Contextual Chain: Single-State Ledger Design for Mobile/IoT Networks with Frequent Partitions
Abstract
We study a lightweight ledger protocol for intermittent and noisy networks, motivated by IoT and mobile settings in which partitions are common and full-history verification is impractical. Our design centers on an operational notion of contextual authentication: each node decides whether a chain extension is acceptable in its current local context, using checkpoint-first fork choice, a local branch score derived from recent proposer behavior, and an inconsistency-driven quarantine signal. To improve recovery after partitions, we combine this acceptance rule with adaptive synchronization, which increases gossip effort only when inconsistency becomes prevalent. We evaluate the protocol with a discrete-event simulator under controlled partitions and two network regimes (clean and noisy).
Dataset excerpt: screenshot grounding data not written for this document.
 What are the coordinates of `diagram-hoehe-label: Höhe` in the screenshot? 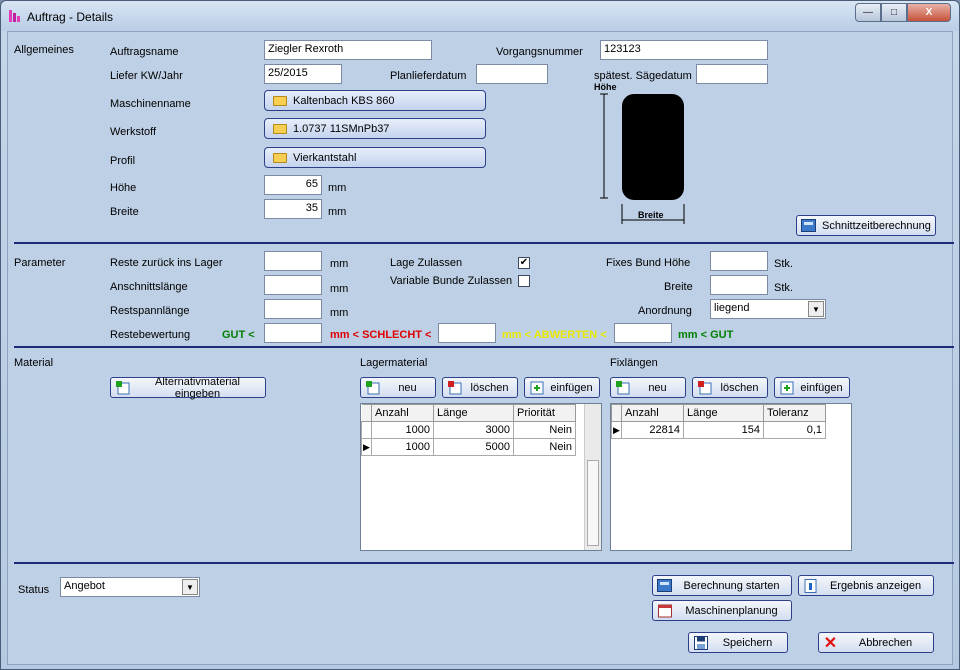 It's located at (606, 87).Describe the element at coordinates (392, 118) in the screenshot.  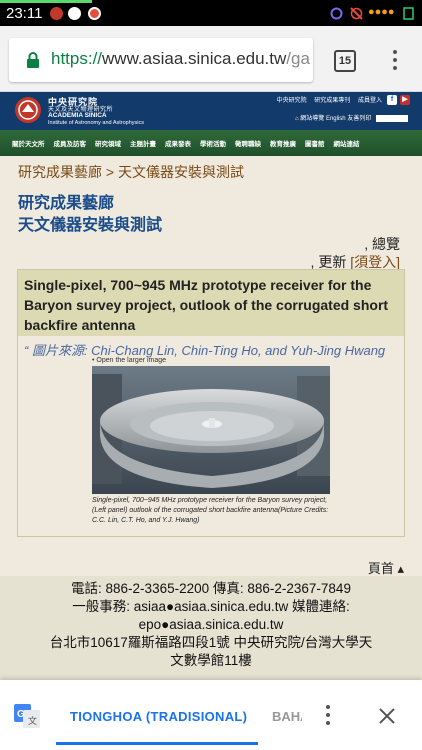
I see `site-search-input` at that location.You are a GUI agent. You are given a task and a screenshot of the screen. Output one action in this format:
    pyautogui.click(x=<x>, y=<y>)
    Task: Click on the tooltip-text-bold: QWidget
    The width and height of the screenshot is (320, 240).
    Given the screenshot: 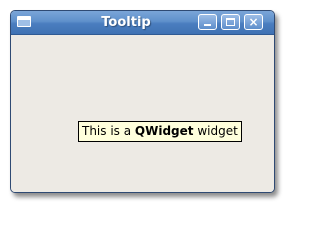 What is the action you would take?
    pyautogui.click(x=164, y=131)
    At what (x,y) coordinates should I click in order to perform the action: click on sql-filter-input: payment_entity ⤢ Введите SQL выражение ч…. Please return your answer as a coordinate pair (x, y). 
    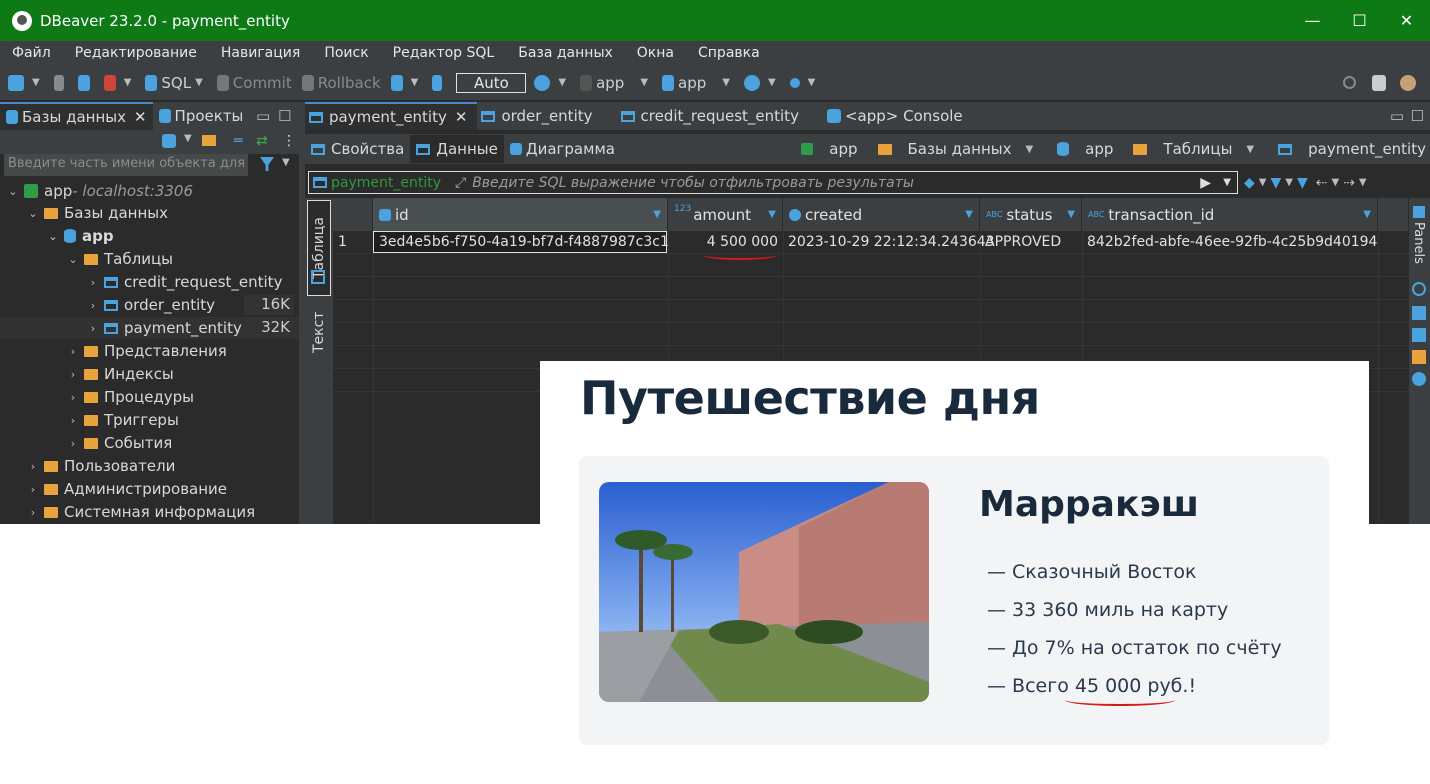
    Looking at the image, I should click on (773, 182).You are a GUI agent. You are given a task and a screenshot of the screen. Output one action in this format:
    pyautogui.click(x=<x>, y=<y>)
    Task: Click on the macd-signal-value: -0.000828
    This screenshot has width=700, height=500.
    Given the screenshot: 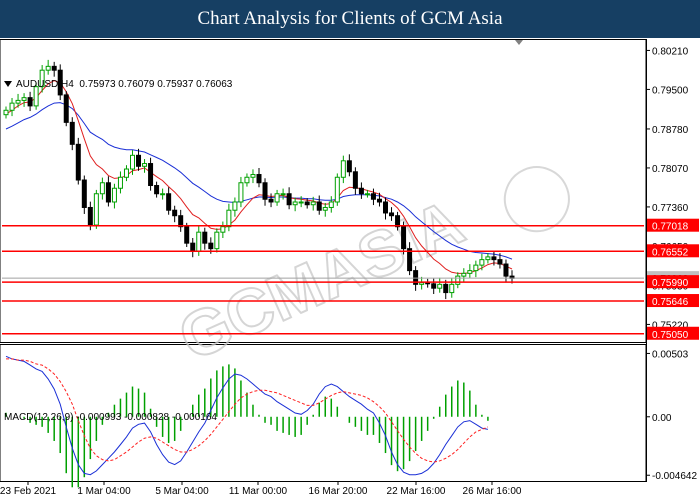 What is the action you would take?
    pyautogui.click(x=147, y=418)
     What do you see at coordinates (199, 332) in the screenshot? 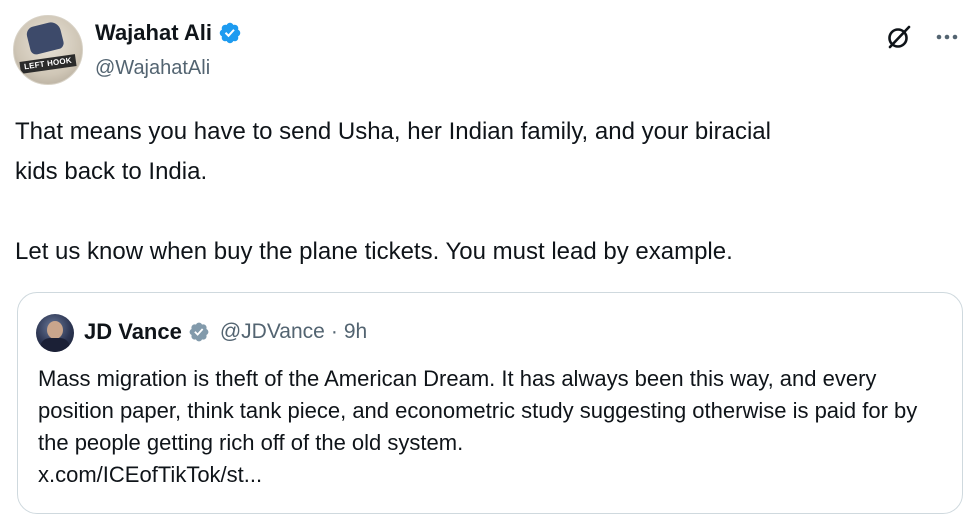
I see `verified-gray-badge-icon` at bounding box center [199, 332]. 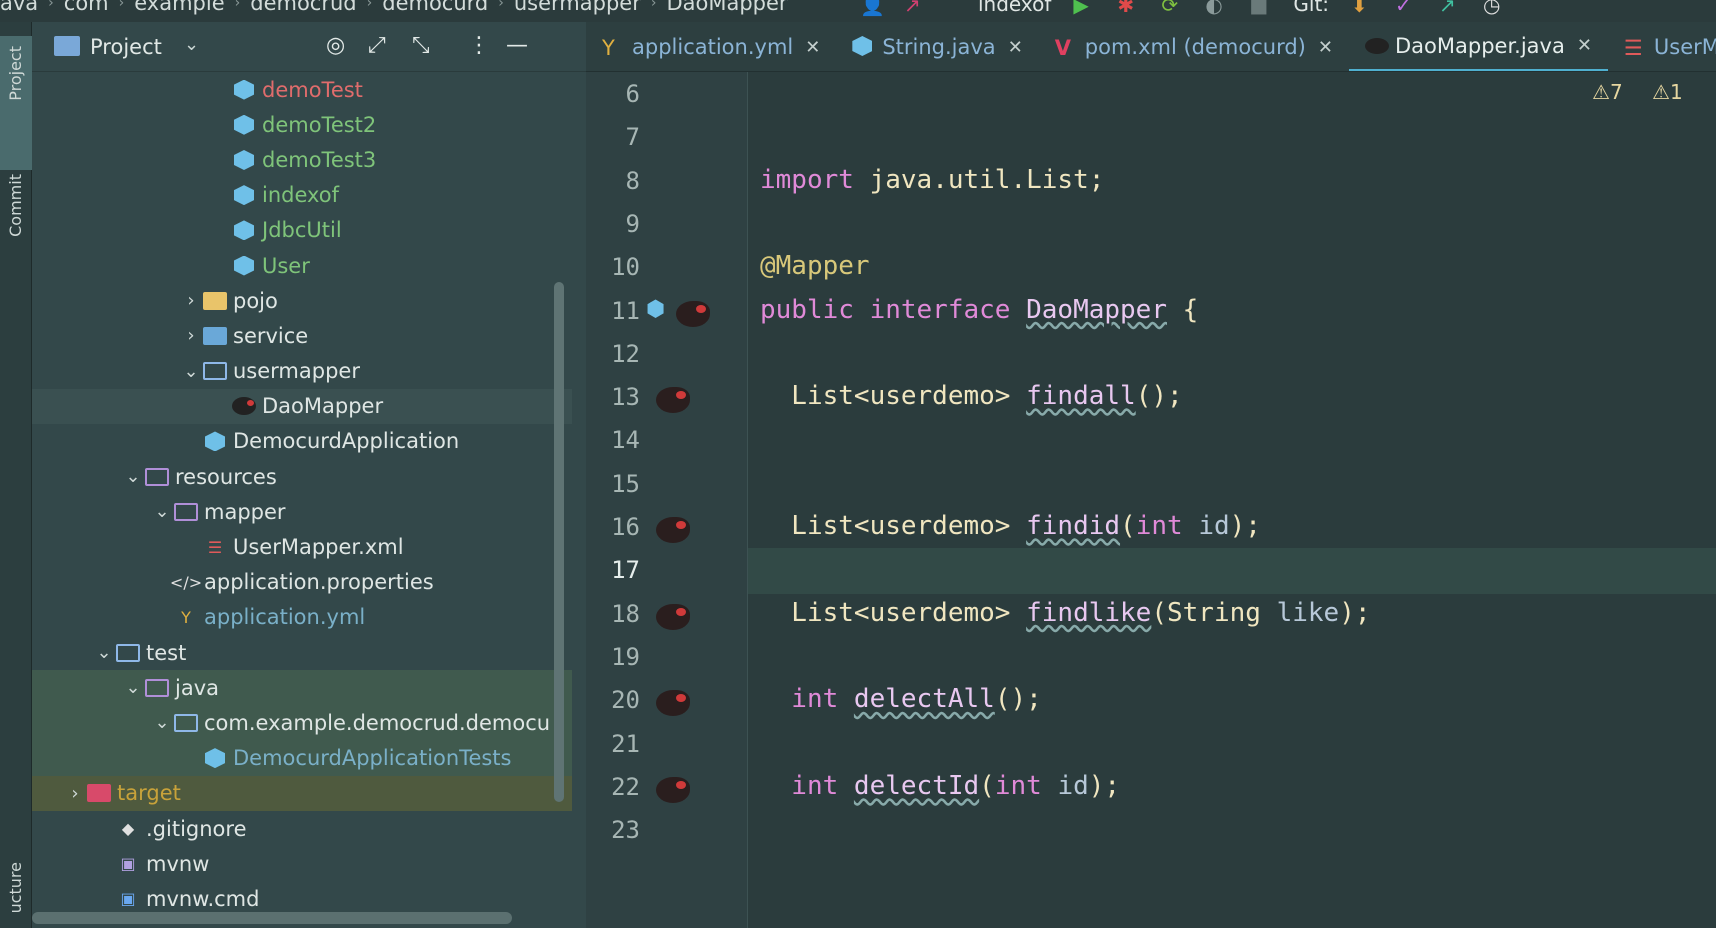 I want to click on coverage-icon: ⟳, so click(x=1172, y=8).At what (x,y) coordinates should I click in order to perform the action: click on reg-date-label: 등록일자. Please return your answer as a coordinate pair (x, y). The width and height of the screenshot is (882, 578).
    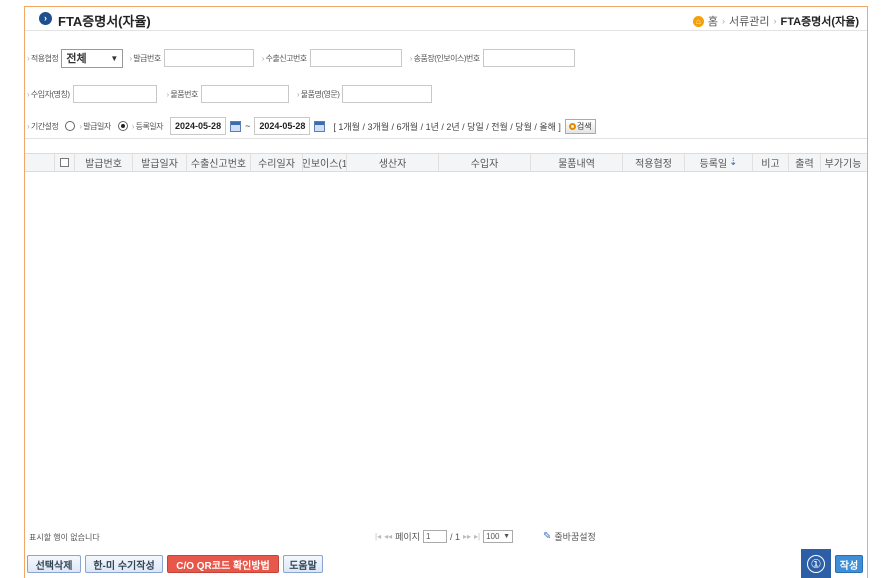
    Looking at the image, I should click on (148, 126).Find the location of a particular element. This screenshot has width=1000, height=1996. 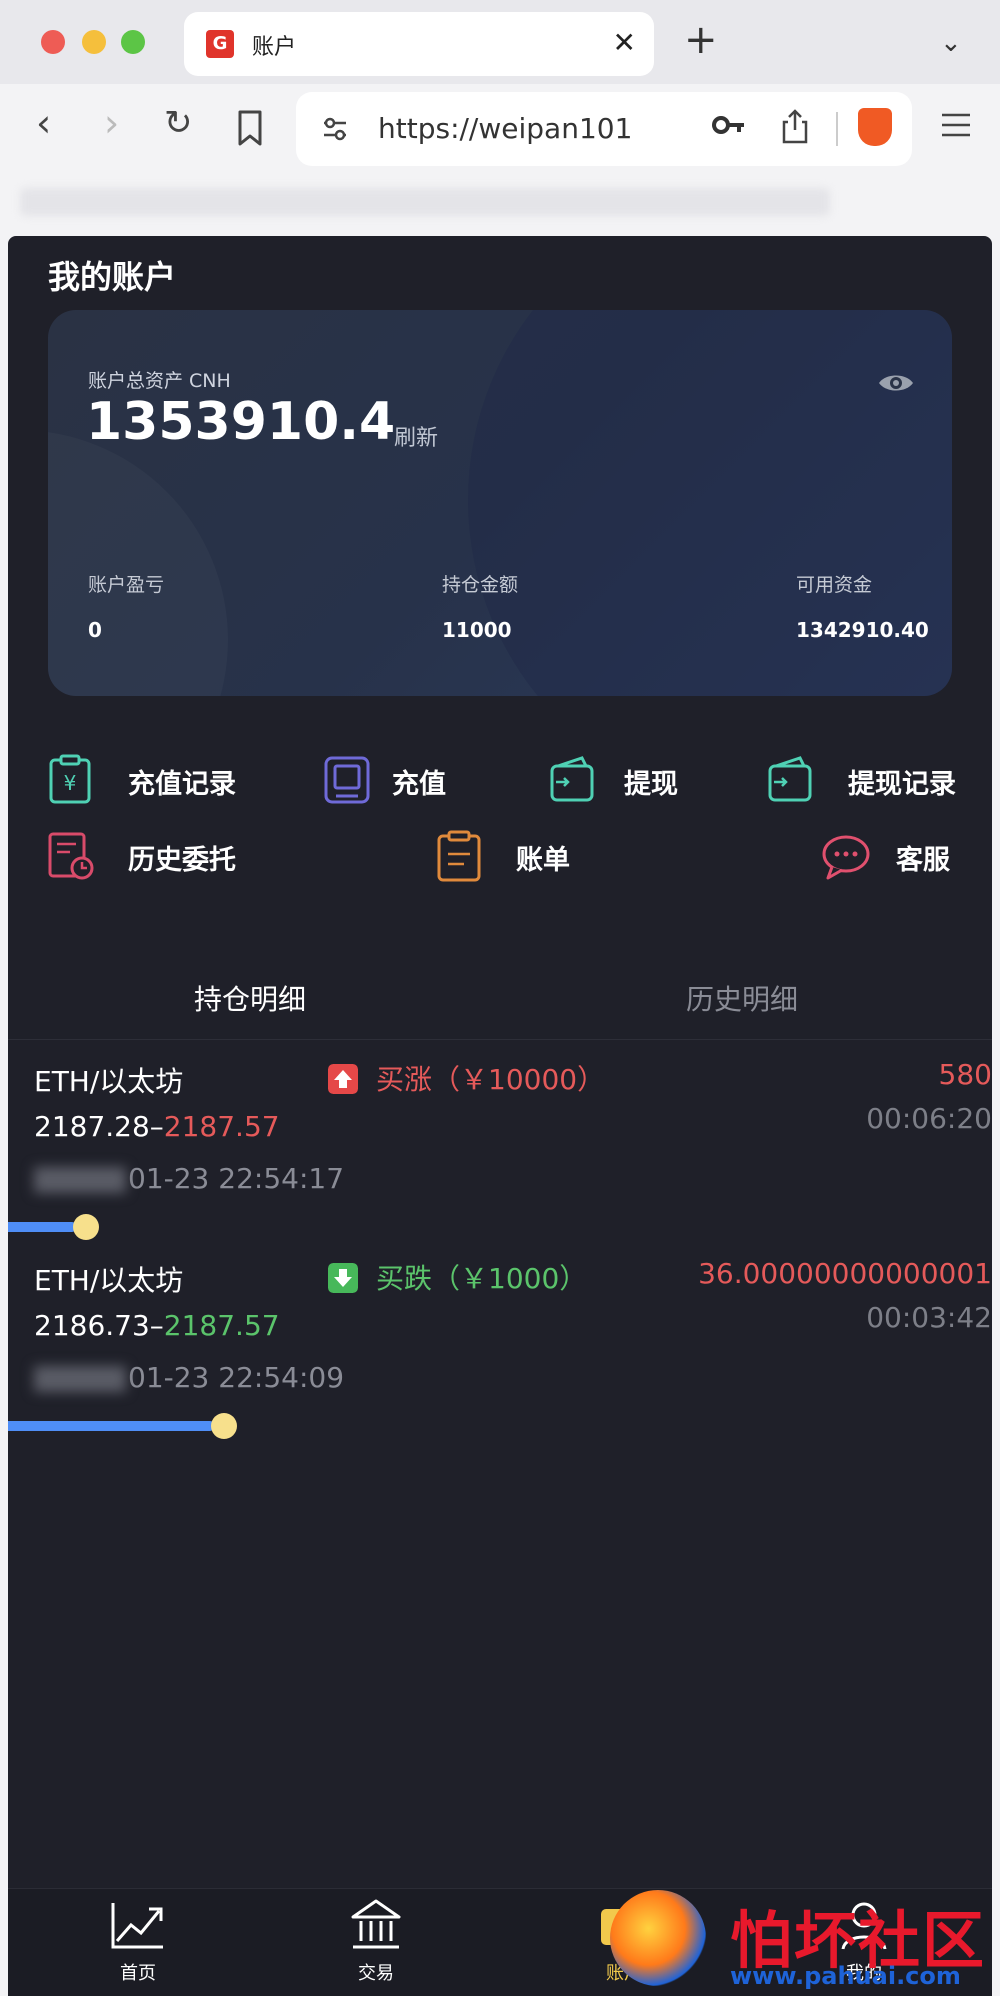

actions-row: ¥ 充值记录 充值 提现 提现记录 is located at coordinates (500, 780).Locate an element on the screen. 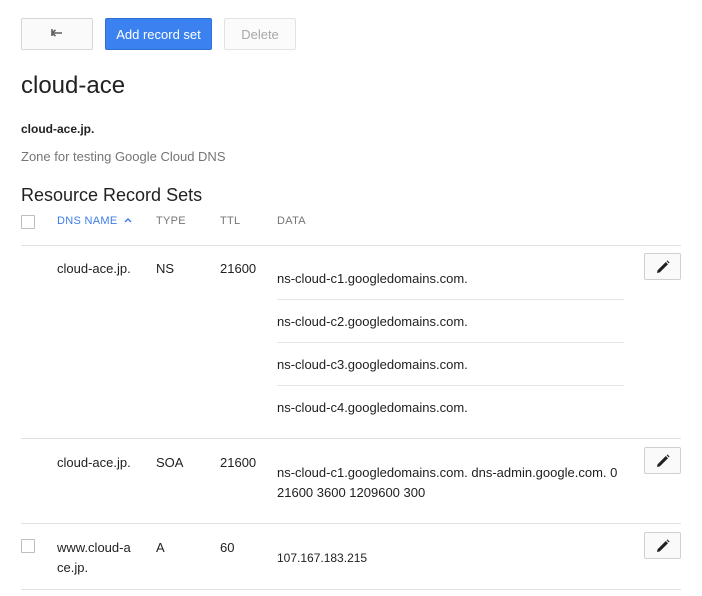  column-header-type: TYPE is located at coordinates (171, 221).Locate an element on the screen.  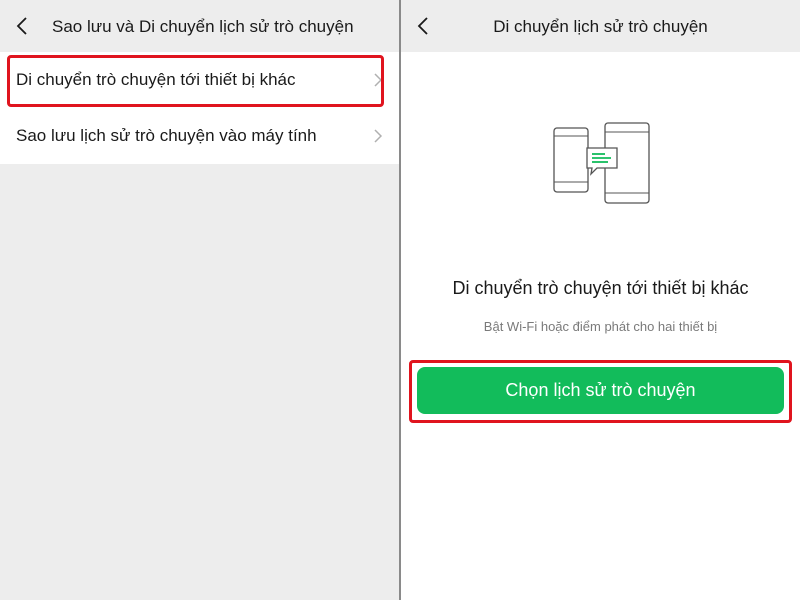
list-item-label: Sao lưu lịch sử trò chuyện vào máy tính is located at coordinates (166, 136).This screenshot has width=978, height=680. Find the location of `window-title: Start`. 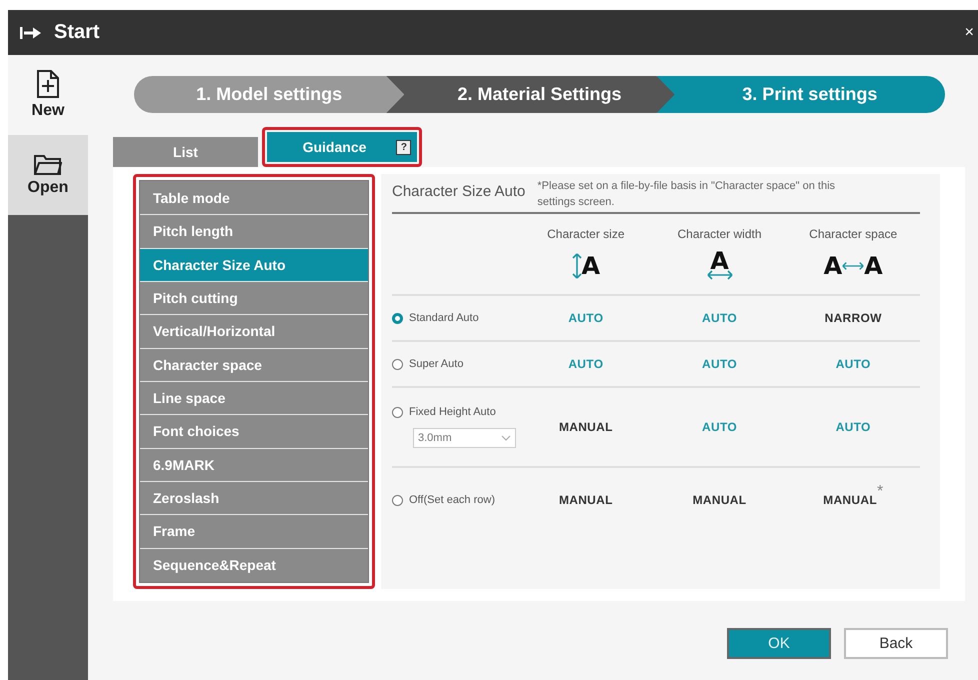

Across 500 seeds at N=20, the main result is that quarantine alone does not materially improve agreement or recovery under noisy conditions, whereas increased synchronization (Gossip\only and Both) substantially improves both final agreement probability and recovery-time tails after partition rejoin. Longer-horizon experiments show that low-synchronization failures are not removed simply by waiting longer, and scaling experiments at N=50 and N=100 show that parameters that work at small scale do not automatically generalize. These results indicate that, under noisy partition/rejoin dynamics, recovery in the current design is limited primarily by information availability, making synchronization policy a first-class design problem.